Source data
········

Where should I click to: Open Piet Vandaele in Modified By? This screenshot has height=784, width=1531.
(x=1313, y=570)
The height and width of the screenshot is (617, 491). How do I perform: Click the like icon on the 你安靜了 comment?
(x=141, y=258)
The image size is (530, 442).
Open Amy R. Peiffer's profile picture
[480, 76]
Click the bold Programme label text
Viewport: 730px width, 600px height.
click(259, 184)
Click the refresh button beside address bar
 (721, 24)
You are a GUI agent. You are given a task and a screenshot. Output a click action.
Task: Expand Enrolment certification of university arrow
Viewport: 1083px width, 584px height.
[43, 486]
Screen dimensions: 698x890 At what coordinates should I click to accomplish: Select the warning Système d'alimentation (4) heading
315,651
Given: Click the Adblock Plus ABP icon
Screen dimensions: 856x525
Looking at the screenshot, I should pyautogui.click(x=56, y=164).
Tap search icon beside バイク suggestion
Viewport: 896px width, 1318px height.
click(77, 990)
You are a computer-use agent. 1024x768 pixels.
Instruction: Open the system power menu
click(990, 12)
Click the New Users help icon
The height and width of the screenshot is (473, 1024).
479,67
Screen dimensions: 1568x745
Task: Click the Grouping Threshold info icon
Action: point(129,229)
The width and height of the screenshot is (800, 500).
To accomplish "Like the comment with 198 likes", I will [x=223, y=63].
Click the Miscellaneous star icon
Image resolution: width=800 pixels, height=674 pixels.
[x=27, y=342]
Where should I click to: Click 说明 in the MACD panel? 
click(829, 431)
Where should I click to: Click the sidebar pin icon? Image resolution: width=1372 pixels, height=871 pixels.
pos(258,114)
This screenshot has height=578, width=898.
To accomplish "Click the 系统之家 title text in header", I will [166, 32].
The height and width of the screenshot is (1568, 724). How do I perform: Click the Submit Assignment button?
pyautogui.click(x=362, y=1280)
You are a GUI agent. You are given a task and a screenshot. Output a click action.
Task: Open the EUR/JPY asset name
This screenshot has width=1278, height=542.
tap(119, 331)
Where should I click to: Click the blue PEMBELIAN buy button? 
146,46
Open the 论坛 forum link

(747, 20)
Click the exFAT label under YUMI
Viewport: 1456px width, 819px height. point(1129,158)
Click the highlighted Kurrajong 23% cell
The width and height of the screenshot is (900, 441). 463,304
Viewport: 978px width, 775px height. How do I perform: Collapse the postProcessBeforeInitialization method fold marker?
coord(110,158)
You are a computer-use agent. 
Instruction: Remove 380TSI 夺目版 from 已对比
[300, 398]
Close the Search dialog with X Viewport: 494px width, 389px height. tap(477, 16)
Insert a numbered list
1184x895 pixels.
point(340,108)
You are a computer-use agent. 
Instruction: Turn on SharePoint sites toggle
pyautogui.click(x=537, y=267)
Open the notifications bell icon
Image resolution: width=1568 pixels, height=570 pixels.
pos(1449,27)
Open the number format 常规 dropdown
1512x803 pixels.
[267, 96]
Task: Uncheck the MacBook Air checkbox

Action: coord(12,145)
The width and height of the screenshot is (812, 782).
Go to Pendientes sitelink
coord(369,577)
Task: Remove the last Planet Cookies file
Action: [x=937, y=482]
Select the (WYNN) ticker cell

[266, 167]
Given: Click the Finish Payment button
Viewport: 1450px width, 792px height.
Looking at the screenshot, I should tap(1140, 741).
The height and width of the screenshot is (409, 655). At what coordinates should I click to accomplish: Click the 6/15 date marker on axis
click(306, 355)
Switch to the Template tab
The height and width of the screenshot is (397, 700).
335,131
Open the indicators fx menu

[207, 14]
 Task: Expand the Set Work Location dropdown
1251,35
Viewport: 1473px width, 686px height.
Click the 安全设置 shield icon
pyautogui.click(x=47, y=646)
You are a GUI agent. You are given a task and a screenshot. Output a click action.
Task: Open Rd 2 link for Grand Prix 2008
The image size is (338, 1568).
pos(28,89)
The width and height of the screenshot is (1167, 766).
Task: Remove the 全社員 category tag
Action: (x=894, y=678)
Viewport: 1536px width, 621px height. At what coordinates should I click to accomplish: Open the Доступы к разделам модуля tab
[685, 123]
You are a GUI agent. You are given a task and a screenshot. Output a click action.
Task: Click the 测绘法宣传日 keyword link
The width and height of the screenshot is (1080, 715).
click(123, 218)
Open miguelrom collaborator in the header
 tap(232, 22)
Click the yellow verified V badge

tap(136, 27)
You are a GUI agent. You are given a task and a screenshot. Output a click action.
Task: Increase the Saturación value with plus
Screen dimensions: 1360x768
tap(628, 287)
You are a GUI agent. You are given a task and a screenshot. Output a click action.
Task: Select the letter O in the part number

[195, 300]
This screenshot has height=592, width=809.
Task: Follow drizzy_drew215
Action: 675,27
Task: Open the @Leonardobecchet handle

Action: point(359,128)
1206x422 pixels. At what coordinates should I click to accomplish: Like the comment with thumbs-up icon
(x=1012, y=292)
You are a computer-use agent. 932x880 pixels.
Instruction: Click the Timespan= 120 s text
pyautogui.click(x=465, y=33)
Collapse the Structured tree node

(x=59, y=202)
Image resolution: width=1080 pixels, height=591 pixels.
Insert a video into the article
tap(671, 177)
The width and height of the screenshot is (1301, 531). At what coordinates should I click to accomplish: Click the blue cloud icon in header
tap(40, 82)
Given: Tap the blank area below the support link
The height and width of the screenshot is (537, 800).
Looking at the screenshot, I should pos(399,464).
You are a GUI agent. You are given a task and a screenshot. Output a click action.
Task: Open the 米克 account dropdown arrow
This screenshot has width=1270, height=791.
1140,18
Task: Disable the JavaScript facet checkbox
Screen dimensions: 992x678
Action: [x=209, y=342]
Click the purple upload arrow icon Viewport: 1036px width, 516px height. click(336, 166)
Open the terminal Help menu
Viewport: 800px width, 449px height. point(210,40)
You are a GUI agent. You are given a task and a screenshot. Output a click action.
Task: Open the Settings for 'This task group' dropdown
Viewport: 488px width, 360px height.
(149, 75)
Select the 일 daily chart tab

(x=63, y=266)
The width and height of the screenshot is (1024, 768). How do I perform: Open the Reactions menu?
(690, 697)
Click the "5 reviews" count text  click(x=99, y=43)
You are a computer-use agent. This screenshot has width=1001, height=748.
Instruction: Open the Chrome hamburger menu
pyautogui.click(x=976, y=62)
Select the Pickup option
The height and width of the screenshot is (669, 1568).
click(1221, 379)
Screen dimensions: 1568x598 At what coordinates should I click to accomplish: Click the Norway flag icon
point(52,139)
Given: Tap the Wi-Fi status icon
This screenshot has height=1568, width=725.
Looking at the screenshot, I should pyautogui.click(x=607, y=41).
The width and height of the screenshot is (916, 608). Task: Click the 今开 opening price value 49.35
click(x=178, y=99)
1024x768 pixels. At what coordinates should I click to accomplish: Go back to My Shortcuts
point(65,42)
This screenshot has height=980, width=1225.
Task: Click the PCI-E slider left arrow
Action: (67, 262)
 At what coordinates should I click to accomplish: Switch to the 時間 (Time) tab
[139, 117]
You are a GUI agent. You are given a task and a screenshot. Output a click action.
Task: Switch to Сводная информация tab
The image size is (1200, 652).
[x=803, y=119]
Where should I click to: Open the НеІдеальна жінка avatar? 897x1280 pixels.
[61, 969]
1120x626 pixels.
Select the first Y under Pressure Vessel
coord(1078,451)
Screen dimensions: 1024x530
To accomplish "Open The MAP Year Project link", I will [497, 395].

········

* YOUR GOAL *
Return every record in full, word for word.

* SOLUTION FOR THIS TASK *
Where should I click to: Open Piet Vandaele in Modified By? This screenshot has height=784, width=1531.
(x=1313, y=570)
The height and width of the screenshot is (617, 491). How do I perform: Click the like icon on the 你安靜了 comment?
(x=141, y=258)
The image size is (530, 442).
Open Amy R. Peiffer's profile picture
[480, 76]
Click the bold Programme label text
Viewport: 730px width, 600px height.
click(259, 184)
Click the refresh button beside address bar
 (721, 24)
You are a GUI agent. You are given a task and a screenshot. Output a click action.
Task: Expand Enrolment certification of university arrow
Viewport: 1083px width, 584px height.
[43, 486]
Screen dimensions: 698x890 At what coordinates should I click to accomplish: Select the warning Système d'alimentation (4) heading
315,651
Given: Click the Adblock Plus ABP icon
Screen dimensions: 856x525
Looking at the screenshot, I should pyautogui.click(x=56, y=164).
Tap search icon beside バイク suggestion
Viewport: 896px width, 1318px height.
click(77, 990)
You are a computer-use agent. 1024x768 pixels.
Instruction: Open the system power menu
click(990, 12)
Click the New Users help icon
The height and width of the screenshot is (473, 1024).
479,67
Screen dimensions: 1568x745
Task: Click the Grouping Threshold info icon
Action: point(129,229)
The width and height of the screenshot is (800, 500).
To accomplish "Like the comment with 198 likes", I will [x=223, y=63].
Click the Miscellaneous star icon
Image resolution: width=800 pixels, height=674 pixels.
[x=27, y=342]
Where should I click to: Click 说明 in the MACD panel? 
click(829, 431)
Where should I click to: Click the sidebar pin icon? Image resolution: width=1372 pixels, height=871 pixels.
pos(258,114)
This screenshot has height=578, width=898.
To accomplish "Click the 系统之家 title text in header", I will [166, 32].
The height and width of the screenshot is (1568, 724). How do I perform: Click the Submit Assignment button?
pyautogui.click(x=362, y=1280)
You are a GUI agent. You are given a task and a screenshot. Output a click action.
Task: Open the EUR/JPY asset name
This screenshot has width=1278, height=542.
tap(119, 331)
Where should I click to: Click the blue PEMBELIAN buy button? 
146,46
Open the 论坛 forum link

(747, 20)
Click the exFAT label under YUMI
Viewport: 1456px width, 819px height. point(1129,158)
Click the highlighted Kurrajong 23% cell
The width and height of the screenshot is (900, 441). 463,304
Viewport: 978px width, 775px height. How do I perform: Collapse the postProcessBeforeInitialization method fold marker?
coord(110,158)
You are a computer-use agent. 
Instruction: Remove 380TSI 夺目版 from 已对比
[300, 398]
Close the Search dialog with X Viewport: 494px width, 389px height. tap(477, 16)
Insert a numbered list
1184x895 pixels.
point(340,108)
You are a computer-use agent. 
Instruction: Turn on SharePoint sites toggle
pyautogui.click(x=537, y=267)
Open the notifications bell icon
Image resolution: width=1568 pixels, height=570 pixels.
pos(1449,27)
Open the number format 常规 dropdown
1512x803 pixels.
[267, 96]
Task: Uncheck the MacBook Air checkbox

Action: coord(12,145)
The width and height of the screenshot is (812, 782).
Go to Pendientes sitelink
coord(369,577)
Task: Remove the last Planet Cookies file
Action: [x=937, y=482]
Select the (WYNN) ticker cell

[266, 167]
Given: Click the Finish Payment button
Viewport: 1450px width, 792px height.
Looking at the screenshot, I should tap(1140, 741).
The height and width of the screenshot is (409, 655). At what coordinates should I click to accomplish: Click the 6/15 date marker on axis
click(306, 355)
Switch to the Template tab
The height and width of the screenshot is (397, 700).
335,131
Open the indicators fx menu

[207, 14]
 Task: Expand the Set Work Location dropdown
1251,35
Viewport: 1473px width, 686px height.
Click the 安全设置 shield icon
pyautogui.click(x=47, y=646)
You are a GUI agent. You are given a task and a screenshot. Output a click action.
Task: Open Rd 2 link for Grand Prix 2008
The image size is (338, 1568).
pos(28,89)
The width and height of the screenshot is (1167, 766).
Task: Remove the 全社員 category tag
Action: (x=894, y=678)
Viewport: 1536px width, 621px height. At what coordinates should I click to accomplish: Open the Доступы к разделам модуля tab
[685, 123]
You are a GUI agent. You are given a task and a screenshot. Output a click action.
Task: Click the 测绘法宣传日 keyword link
The width and height of the screenshot is (1080, 715).
click(123, 218)
Open miguelrom collaborator in the header
 tap(232, 22)
Click the yellow verified V badge

tap(136, 27)
You are a GUI agent. You are given a task and a screenshot. Output a click action.
Task: Increase the Saturación value with plus
Screen dimensions: 1360x768
tap(628, 287)
You are a GUI agent. You are given a task and a screenshot. Output a click action.
Task: Select the letter O in the part number

[195, 300]
This screenshot has height=592, width=809.
Task: Follow drizzy_drew215
Action: 675,27
Task: Open the @Leonardobecchet handle

Action: point(359,128)
1206x422 pixels. At what coordinates should I click to accomplish: Like the comment with thumbs-up icon
(x=1012, y=292)
You are a computer-use agent. 932x880 pixels.
Instruction: Click the Timespan= 120 s text
pyautogui.click(x=465, y=33)
Collapse the Structured tree node

(x=59, y=202)
Image resolution: width=1080 pixels, height=591 pixels.
Insert a video into the article
tap(671, 177)
The width and height of the screenshot is (1301, 531). At what coordinates should I click to accomplish: Click the blue cloud icon in header
tap(40, 82)
Given: Tap the blank area below the support link
The height and width of the screenshot is (537, 800).
Looking at the screenshot, I should pos(399,464).
You are a GUI agent. You are given a task and a screenshot. Output a click action.
Task: Open the 米克 account dropdown arrow
This screenshot has width=1270, height=791.
1140,18
Task: Disable the JavaScript facet checkbox
Screen dimensions: 992x678
Action: [x=209, y=342]
Click the purple upload arrow icon Viewport: 1036px width, 516px height. click(336, 166)
Open the terminal Help menu
Viewport: 800px width, 449px height. point(210,40)
You are a GUI agent. You are given a task and a screenshot. Output a click action.
Task: Open the Settings for 'This task group' dropdown
Viewport: 488px width, 360px height.
(149, 75)
Select the 일 daily chart tab

(x=63, y=266)
The width and height of the screenshot is (1024, 768). How do I perform: Open the Reactions menu?
(690, 697)
Click the "5 reviews" count text  click(x=99, y=43)
You are a computer-use agent. This screenshot has width=1001, height=748.
Instruction: Open the Chrome hamburger menu
pyautogui.click(x=976, y=62)
Select the Pickup option
The height and width of the screenshot is (669, 1568).
click(1221, 379)
Screen dimensions: 1568x598 At what coordinates should I click to accomplish: Click the Norway flag icon
point(52,139)
Given: Tap the Wi-Fi status icon
This screenshot has height=1568, width=725.
Looking at the screenshot, I should pyautogui.click(x=607, y=41).
The width and height of the screenshot is (916, 608). Task: Click the 今开 opening price value 49.35
click(x=178, y=99)
1024x768 pixels. At what coordinates should I click to accomplish: Go back to My Shortcuts
point(65,42)
This screenshot has height=980, width=1225.
Task: Click the PCI-E slider left arrow
Action: (67, 262)
 At what coordinates should I click to accomplish: Switch to the 時間 (Time) tab
[139, 117]
You are a GUI agent. You are given a task and a screenshot. Output a click action.
Task: Switch to Сводная информация tab
The image size is (1200, 652).
[x=803, y=119]
Where should I click to: Open the НеІдеальна жінка avatar? 897x1280 pixels.
[61, 969]
1120x626 pixels.
Select the first Y under Pressure Vessel
coord(1078,451)
Screen dimensions: 1024x530
To accomplish "Open The MAP Year Project link", I will [497, 395].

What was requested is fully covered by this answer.